## WORK ORDER:
Every line from the one containing "Toggle the bottom panel layout button" to the end of the data below should be copied exactly, but pictures should not.

## Saved data entries:
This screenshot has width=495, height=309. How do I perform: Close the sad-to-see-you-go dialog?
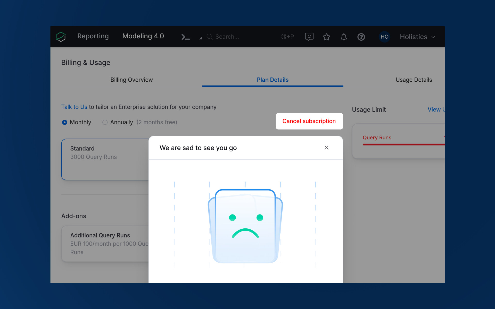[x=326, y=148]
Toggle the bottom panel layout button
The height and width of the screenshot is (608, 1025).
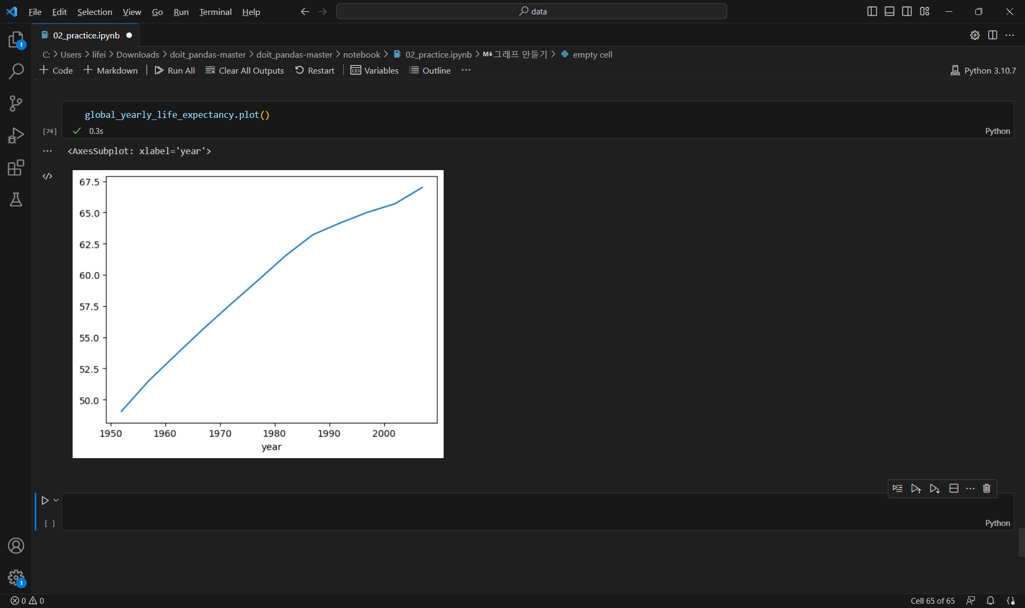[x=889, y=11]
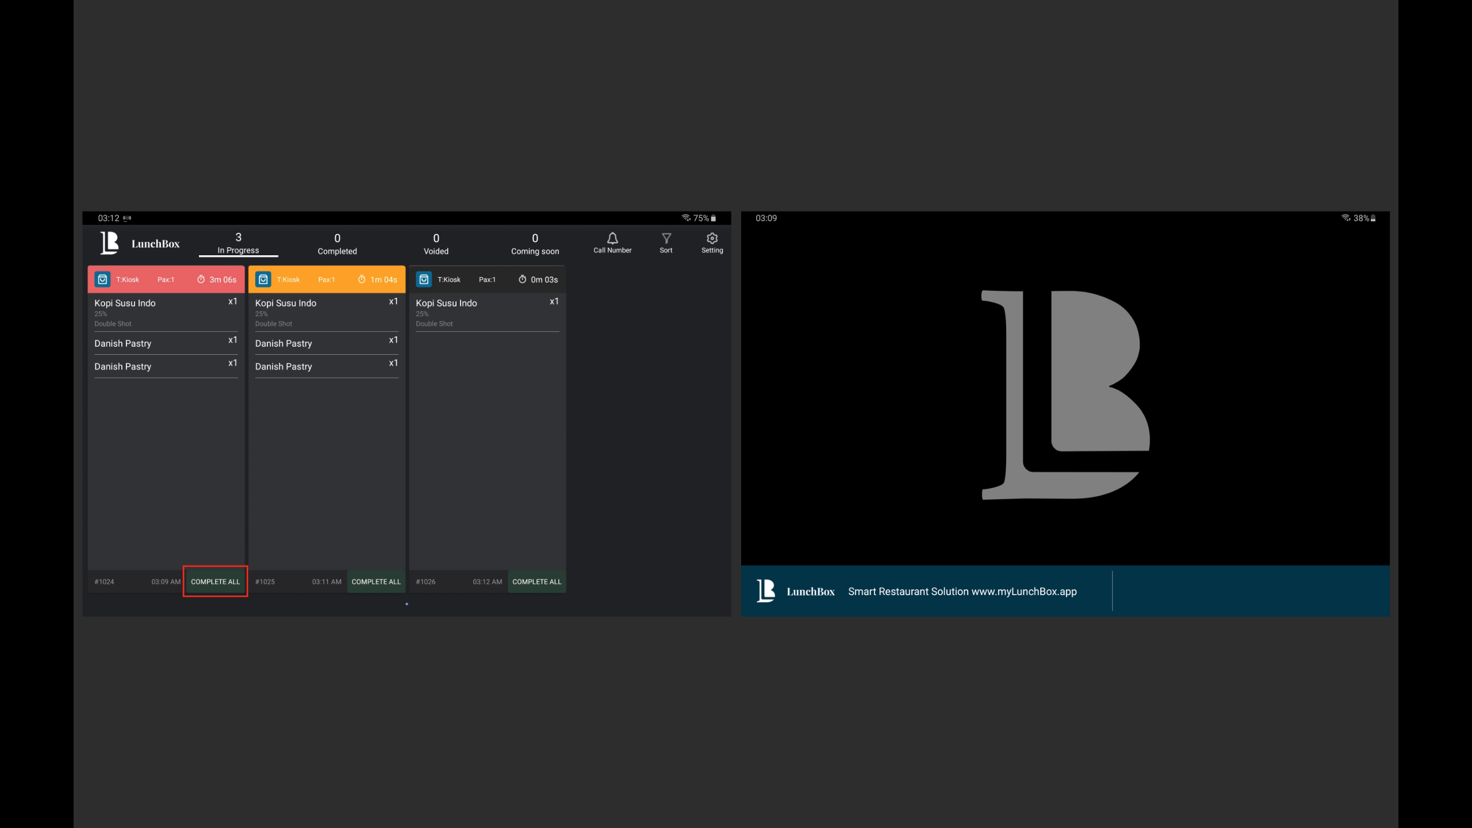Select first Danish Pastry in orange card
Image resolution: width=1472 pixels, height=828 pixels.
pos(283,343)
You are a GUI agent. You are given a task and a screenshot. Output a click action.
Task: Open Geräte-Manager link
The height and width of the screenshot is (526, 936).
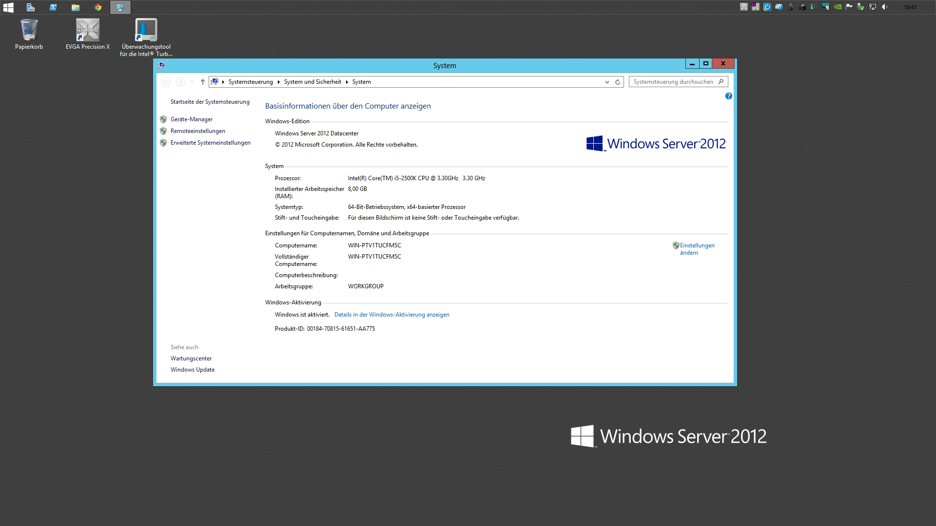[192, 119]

## WRITTEN SOLUTION:
Toggle the bottom panel layout button
The height and width of the screenshot is (608, 1025).
[x=889, y=11]
Select first Danish Pastry in orange card
Image resolution: width=1472 pixels, height=828 pixels.
pos(283,343)
You are a GUI agent. You are given a task and a screenshot. Output a click action.
Task: Open Geräte-Manager link
The height and width of the screenshot is (526, 936).
[192, 119]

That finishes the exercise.